— Extracted text —
_ _ _ _ _

Is steed in this a literal horse?
Mm-mm.
No, but it's, would it be something that's like, it's steeds plural, right?
Like it was like a, like I was thinking like dog sled or something, but the steeds are plastic,
wood or steel?
Like my steed is made of plastic or wood or steel
Like steed
A Santa lawn ornament
Or like a chessboard
Oh chess board's great
Yeah like it's something that covers up something else
And the thing that it covers can be made of plastic or wood or steel
Trump administration
EFSI files
It covers it
It's a thing that is famously covering things to keep something clean
Hmm
Cash Patel
What is something?
Keep something. Keep something clean. Is this? Oh, like those things that old people put on their couches.
Oh, could you go as the Epstein birthday book? Oh, my God.
No, you can't. No, because it doesn't exist, J.BZ. We can't play fictional things during Halloween.
That's right. Yeah, it was faked. It was all faked.
This keeps something clean. So, Aaron, is it, is it? Like a sheet or?
Yeah, that's really close.
A sheet is close. A sheet is really.
Close.
A blanket?
I bet you could use a sheet as a replacement for this.
And I'm sure a lot of people do.
Oh, prophylactic.
No.
We got a condom.
No.
I'm actually sort of really confused how to use a sheet as a condom.
I'm actually sort of really confused.
I'm actually sort of really confused over here.
Like a sheet in this basically look exactly the same.
I think that they are typically made of a.

_ _ _ _ _

— Data block —
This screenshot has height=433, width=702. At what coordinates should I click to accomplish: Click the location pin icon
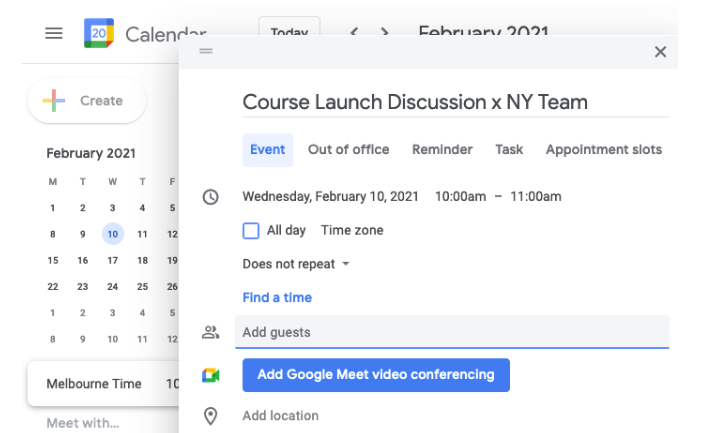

_ _ _ _ _

— Jobs —
(a) Translate the sentence "I bet you could use a sheet as a replacement for this." from the guessing-game transcript into Spanish.
(b) According to the guessing-game transcript, what materials can the steeds be made of? List every one.
(c) Carry on the guessing-game transcript from the point where it stops, keeping the same back-and-forth conversational style.

— Answers in order —
(a) Apuesto a que podrías usar una sábana como reemplazo de esto.

(b) Plastic, wood, steel

(c)
that's close to
but this is
this is maybe used
on like a special occasion
sometimes it can be
for like a holiday
tablecloth
yes a tablecloth
I would like to see
you can absolutely use a sheet
as a tablecloth in a pinch
JPC you are
a parent in a family
and your kids are home
for the holidays
and you've set out
this like gorgeous meal
on a table
that is like
so formally set
and you just want everyone
to get along
and have a good time and rise to the occasion of how formal this meal is.
Well, guys, I cooked all day.
Wow. Good job, pops.
Yeah, dad's never really done an all-day cook like this before.
It was pretty challenging.
Everything kind of came together in the right way.
Did you email Mom for any of the recipes, or did you wing it?
This is me not using Mom's recipes, kind of using some of my own creations.
Well, I mean, it wasn't all me.
It was a, I, I had an Emerald-Lagasy cookbook from 2002.
And so I used.
Oh, that's what you got in the divorce, right?
No, this is something that dad got for himself, bam.
Just to kind of, yeah, it's just like a post-divorce thing.
It was not something that I got in the divorce or, you know, because the divorce champ would have been our stuff.
So it wouldn't be, I wouldn't get new stuff from the divorce.
Yeah, Troy, we went to Troy's for.
for Easter, and it was kind of incredible.
Troy is like, is he, he's James Beard.
Yeah.
James Beard Award winning, right?
Yeah, and he's like, I think total across all of his restaurants,
like 15 Michelin stars, which is crazy for someone so young.
And so tall.
He's 6.8, 245.
Tall for a chef.
But anyways, Dad, I'm sure this is so great.
Like, I'm sure this is going to be so, so good.
Yeah, well, you know, we just don't get to do holidays, you know, every holiday.
And I know you two are both on other sides of the country.
So I thought, well, this is a special occasion.
Oh, we moved back.
Oh.
Yeah, we moved back.
Just been busy, I guess.
Oh, okay.
No.
Well, great.
I mean, you could have stayed.
It doesn't matter.
Troy's picking us up at eight.
Tonight he's picking up at eight.
So we better get moving.
Yeah, we better.
Yeah. It's 715.
I'm going to leave some room for whatever.
Troy made
Oh, Troy's crumbled
Oh, Troy's crumbled
Dad, are you wearing your suit from your wedding?
Like, this looks like a suit from the 80s.
I am wearing a suit
because I thought it would be nice to just
to dress up.
Pretty crazy that I could still fit into this thing, huh?
That's pretty cool, your old dad.
I can still fit for all unbuttoned.
Yeah, the buttons are all unbuttoned.
Well, I fit in it.
You know?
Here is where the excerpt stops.